Записку Хохлова он расшифровал и прочитал сразу по прибытии в банду. Ничего нового там не сообщалось. Станислав Иванович благодарил. Просил ускорить дело с ликвидацией банды, сообщал, что Шурыгу взяли под наблюдение, но не тронут до особого сигнала. Еще сообщал, что дня через два уедет, но опять будет приезжать сам.
А теперь, значит, он остается. Он будет здесь, пока не закончат дело. А дело большое. Это очень хорошо. Значит, когда понадобится, то будет и поддержка, и помощь.
— Игнат! — в избу заглянул усатый адъютант атамана,— пан командир зовет.
— Иду,— разведчик поднялся, накинул куртку.
Он теперь жил в избе, расположенной в двухстах метрах от штаба Вороного. В одной комнате с Угловым спали еще двое — командиры рот.
— Я пригласил вас, господин Углов, чтобы отправить в город с заданием. Обстановка все время осложняется. За моими людьми идет охота. А мне надо продолжать борьбу, я не собираюсь в горах отсиживаться. Вы знаете, Углов, что мои люди почти все местные, их в городе многие знают в лицо.

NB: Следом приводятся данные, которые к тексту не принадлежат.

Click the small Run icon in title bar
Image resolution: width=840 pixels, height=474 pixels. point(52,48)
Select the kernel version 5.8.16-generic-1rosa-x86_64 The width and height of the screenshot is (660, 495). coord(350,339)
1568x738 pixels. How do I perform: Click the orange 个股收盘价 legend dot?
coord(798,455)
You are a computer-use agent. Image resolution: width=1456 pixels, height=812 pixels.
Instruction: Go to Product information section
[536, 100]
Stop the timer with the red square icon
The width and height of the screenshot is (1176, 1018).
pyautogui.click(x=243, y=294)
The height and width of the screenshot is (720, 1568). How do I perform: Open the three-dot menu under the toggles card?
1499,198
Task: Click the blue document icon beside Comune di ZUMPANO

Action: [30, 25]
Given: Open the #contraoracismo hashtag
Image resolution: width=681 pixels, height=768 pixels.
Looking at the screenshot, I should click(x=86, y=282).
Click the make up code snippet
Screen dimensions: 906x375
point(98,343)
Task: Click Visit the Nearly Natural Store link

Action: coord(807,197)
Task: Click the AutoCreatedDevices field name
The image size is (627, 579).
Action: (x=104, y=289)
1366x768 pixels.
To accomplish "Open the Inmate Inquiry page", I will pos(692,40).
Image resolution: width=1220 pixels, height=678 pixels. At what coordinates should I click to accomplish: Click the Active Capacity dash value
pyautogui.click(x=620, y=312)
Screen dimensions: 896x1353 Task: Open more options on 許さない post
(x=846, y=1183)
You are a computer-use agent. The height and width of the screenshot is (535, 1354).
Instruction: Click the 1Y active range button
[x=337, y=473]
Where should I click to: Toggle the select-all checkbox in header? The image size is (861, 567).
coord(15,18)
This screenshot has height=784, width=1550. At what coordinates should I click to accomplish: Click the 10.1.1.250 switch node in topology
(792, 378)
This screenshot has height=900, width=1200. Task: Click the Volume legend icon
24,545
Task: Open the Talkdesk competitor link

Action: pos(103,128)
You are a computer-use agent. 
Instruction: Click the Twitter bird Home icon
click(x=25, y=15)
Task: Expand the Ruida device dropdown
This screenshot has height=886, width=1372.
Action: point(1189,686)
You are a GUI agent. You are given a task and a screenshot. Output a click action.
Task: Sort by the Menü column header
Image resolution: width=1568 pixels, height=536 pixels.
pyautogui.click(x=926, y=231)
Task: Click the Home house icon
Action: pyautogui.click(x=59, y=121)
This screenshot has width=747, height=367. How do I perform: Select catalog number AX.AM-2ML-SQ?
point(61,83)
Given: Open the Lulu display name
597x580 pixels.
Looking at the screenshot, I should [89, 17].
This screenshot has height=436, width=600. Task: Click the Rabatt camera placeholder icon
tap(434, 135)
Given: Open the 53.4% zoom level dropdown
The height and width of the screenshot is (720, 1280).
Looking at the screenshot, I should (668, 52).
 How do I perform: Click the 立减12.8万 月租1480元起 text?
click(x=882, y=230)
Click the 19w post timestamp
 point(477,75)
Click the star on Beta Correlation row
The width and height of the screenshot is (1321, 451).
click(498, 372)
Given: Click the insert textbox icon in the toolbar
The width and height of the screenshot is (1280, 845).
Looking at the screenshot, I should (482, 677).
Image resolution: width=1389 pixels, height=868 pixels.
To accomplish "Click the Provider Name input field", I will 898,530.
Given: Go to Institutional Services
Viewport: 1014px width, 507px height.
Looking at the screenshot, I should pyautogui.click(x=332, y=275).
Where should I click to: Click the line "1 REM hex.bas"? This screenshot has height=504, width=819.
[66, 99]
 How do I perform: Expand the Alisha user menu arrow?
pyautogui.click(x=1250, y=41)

И нередко звонят властям или прямо в комендатуру, когда увидят на улице моего связного. Да, нас боятся. И правильно делают. Но кто-то боится, а кто-то не очень. И сообщают. Если удается установить, кто сообщил, тут, конечно, от наказания им не уйти. Мы наказываем не только предателя, но и всю семью. Но часто не удается узнать. Город большой. Кто-то видел на улице и сообщил, где видел, в какую сторону шел мой человек. Через десять минут его уже встречают. И поди узнай, кто выдал! А вы — человек в городе новый, вас никто не знает, и ваша польза как связного неоценима.
«Тут он прав, что меня не знают. Это, конечно, ему удобно. Но не из-за этого он меня посылает. Повязать хочет. Наверняка кровью хочет повязать. Он ведь не знает моих прежних «грехов» перед советской властью. Только по моим рассказам. Хочет сам убедиться, гад. Так и должно быть. Послушаем, что предложит...»
С невозмутимым видом разведчик слушал атамана, сидя напротив. Господин командир предложил ему сесть. Это было признаком уважения.
— Так вот, господин Углов, завтра вы пойдете в город. Пойдете один, я вам полностью доверяю.
Это что-то новое. Игнат был уверен, что атаман отправит с ним соглядатая, а тут — на тебе — один! Ход атамана. Новый хитрый ход. «Подкинет какую-нибудь провокацию, чтобы я на ней попался. Ну, пусть пробует...»
— Вы знаете один канал связи, по нему и пойдете. Скажете ксендзу, что я благодарю его за его богоугодные дела, что я все время помню о боге нашем Иисусе Христе и о нем, слуге божьем, тоже. И передайте ому обратно вот этот его молитвенник. Скажите, что я уже помолился, спасибо ему. Пойдете завтра утром, перед уходом зайдете ко мне за молитвенником.